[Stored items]
◇ ◇ ◇ ◇ ◇ ◇ ◇

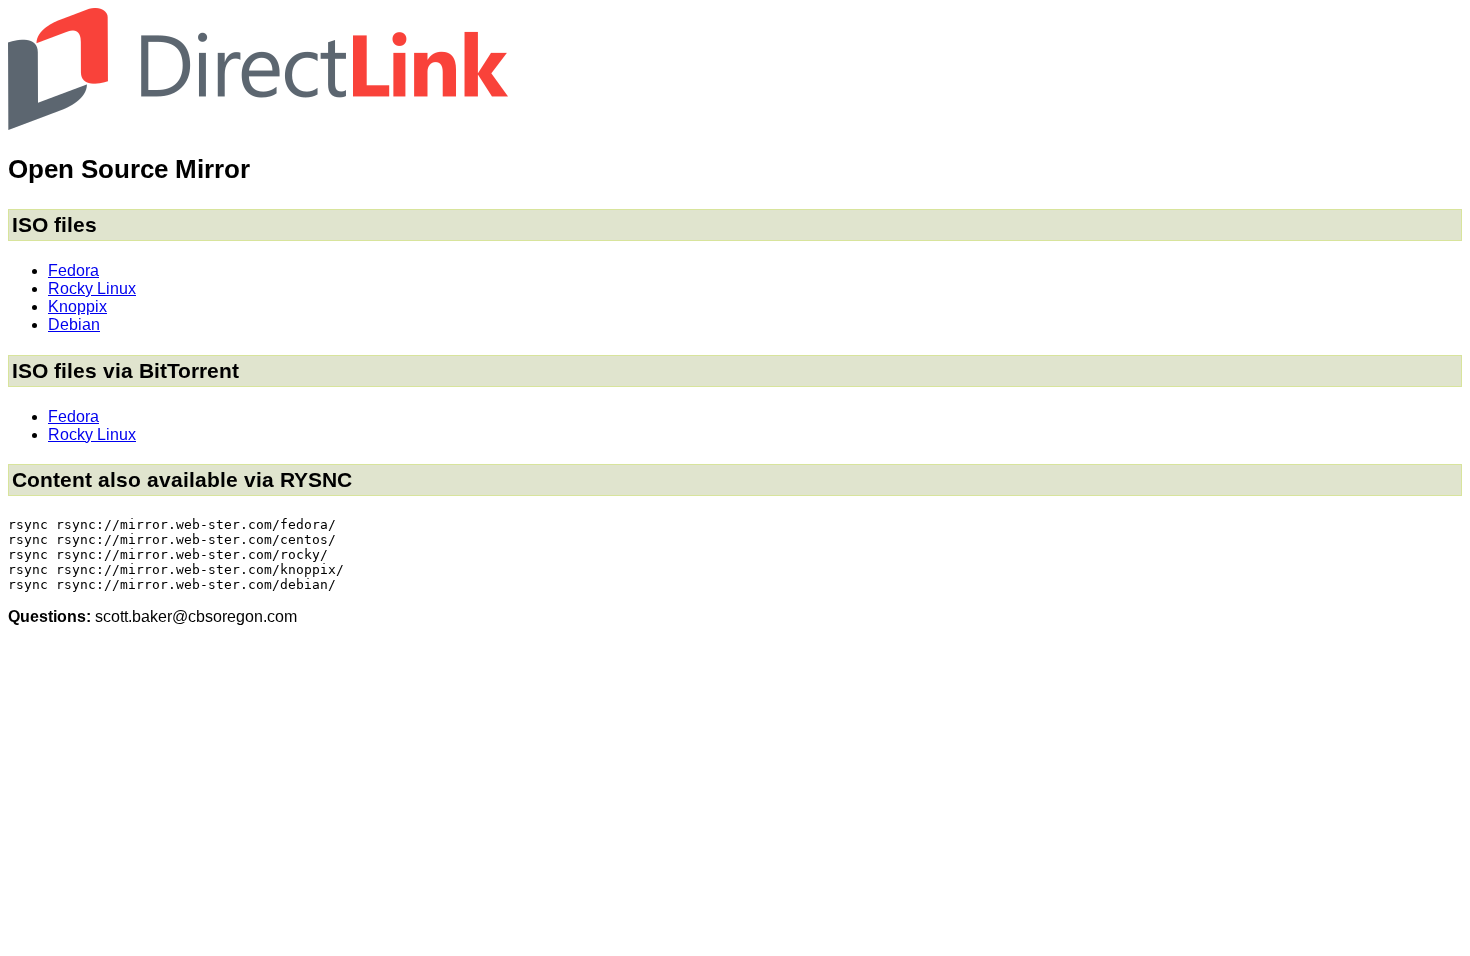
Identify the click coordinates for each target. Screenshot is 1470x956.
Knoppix (77, 306)
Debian (74, 324)
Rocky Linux (92, 288)
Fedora (73, 270)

◇ ◇ ◇ ◇ ◇ ◇ ◇

__TASK TO COMPLETE__
Your copy must hold every record above in its exact wording and must hold no pictures.

__SOLVED EXERCISE__
Identify the click coordinates for each target. Screenshot is 1470x956.
Knoppix (77, 306)
Debian (74, 324)
Rocky Linux (92, 288)
Fedora (73, 270)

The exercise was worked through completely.